(DIE AUFGABE):
Schreib den Bericht über die leeren Geschäfte in Konstanz nach seinem letzten Satz weiter.

-------- TEXT DER SEITE --------

Ganz anders am Montag. Die meisten Geschäfte sind leer, Parkhäuser, vor denen sich sonst Schlangen bilden, höchstens zu einem Viertel gefüllt. Nur wenige Autos haben Schweizer Kontrollschilder. Eines davon ist das von Robert Mayer. Das Fahrzeug aus dem Aargau sei ein Firmenwagen, sagt er.
«Alles ganz entspannt»
Die Einreise am Vormittag nach Deutschland sei unproblematisch gewesen. Er sei über den Autobahnzoll eingereist und dort das einzige Auto gewesen. Er habe seinen Ausweis gezeigt und erklärt, er sei beruflich unterwegs. «Es war alles ganz entspannt.»
Paul Hug dagegen musste unverrichteter Dinge wieder umkehren. Er wohnt in Kreuzlingen und kommt regelmässig nach Konstanz. Nun spazierte er am See entlang, um auf der deutschen Seite bei Aldi einzukaufen. In der Schweiz sei es teurer und die Regale seien leer.
Gähnende Leere im «Lago»
Die Grenze habe er noch ungehindert passieren können. Doch wenige hundert Meter dahinter, auf dem Weg zum Shoppingcenter «Lago», stehen deutsche Zollbeamte und kontrollieren jeden, der aus der Schweiz kommt. Hier musste Hug umdrehen und wieder nach Hause.
Genauso erging es auch einem Ehepaar, das ein vorbestelltes Buch in einer Buchhandlung abholen wollte. Im «Lago» selbst herrscht gähnende Leere. Eine Verkäuferin in einem kleinen Wäschegeschäft antwortet auf die Frage nach Schweizer Kundschaft: «Wir hatten heute überhaupt noch keine Kundschaft.»
Letzte Chance vor 8 Uhr genutzt
Anders dagegen im Lebensmittelhandel. Hier hätten die Schweizer noch einmal die Chance genutzt und seien schon vor 8 Uhr zum Einkaufen gekommen, sagt Jürgen Norbert Baur von Edeka Baur. Seine Geschäfte machen 25 bis 30 Prozent Umsatz mit Schweizer Kunden, wie er sagt. Einen möglichen Umsatzrückgang sieht er trotzdem gelassen.

-------- GESPEICHERTE DATEN --------

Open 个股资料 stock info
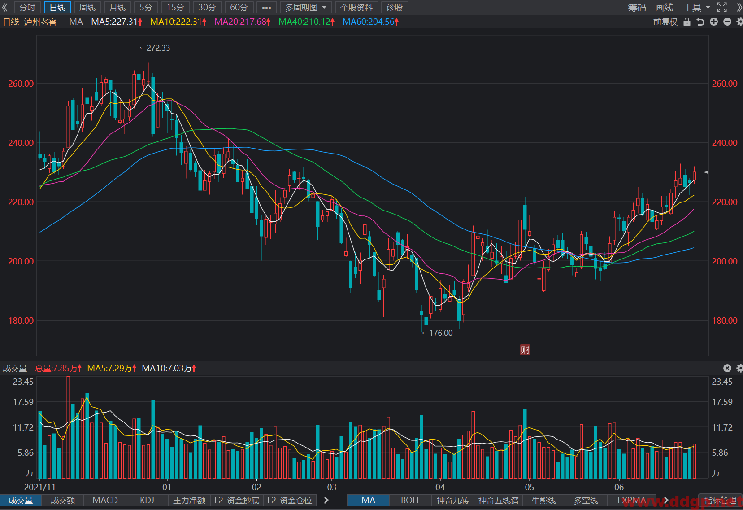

--------

(DEINE ANTWORT):
Wer mit dem Zug nach Konstanz reist, hat jetzt viel Platz. Es habe auch keine Kontrollen gegeben, erzählt eine vierköpfige Familie, die morgens von einer Dienstreise nach Afrika zurückgekommen ist. Am Zürcher Flughafen sei das gebuchte Taxi nicht gefahren. Deshalb hätten sie jetzt mit diversen Koffern, Kinderwagen und zwei Kleinkindern den Zug nehmen müssen.
Schliesslich verkehrt auch noch ein kleiner roter Stadtbus zwischen Konstanz und Kreuzlingen. Er hält bei der Einreise nach Deutschland an, öffnet die Türen und ein Zöllner steigt ein. Jeder der wenigen Passagiere wird nach dem Grund seiner Fahrt gefragt. Können die Betroffenen keine triftigen Gründe angeben, heisst es aussteigen und den nächsten Bus zurück zu nehmen.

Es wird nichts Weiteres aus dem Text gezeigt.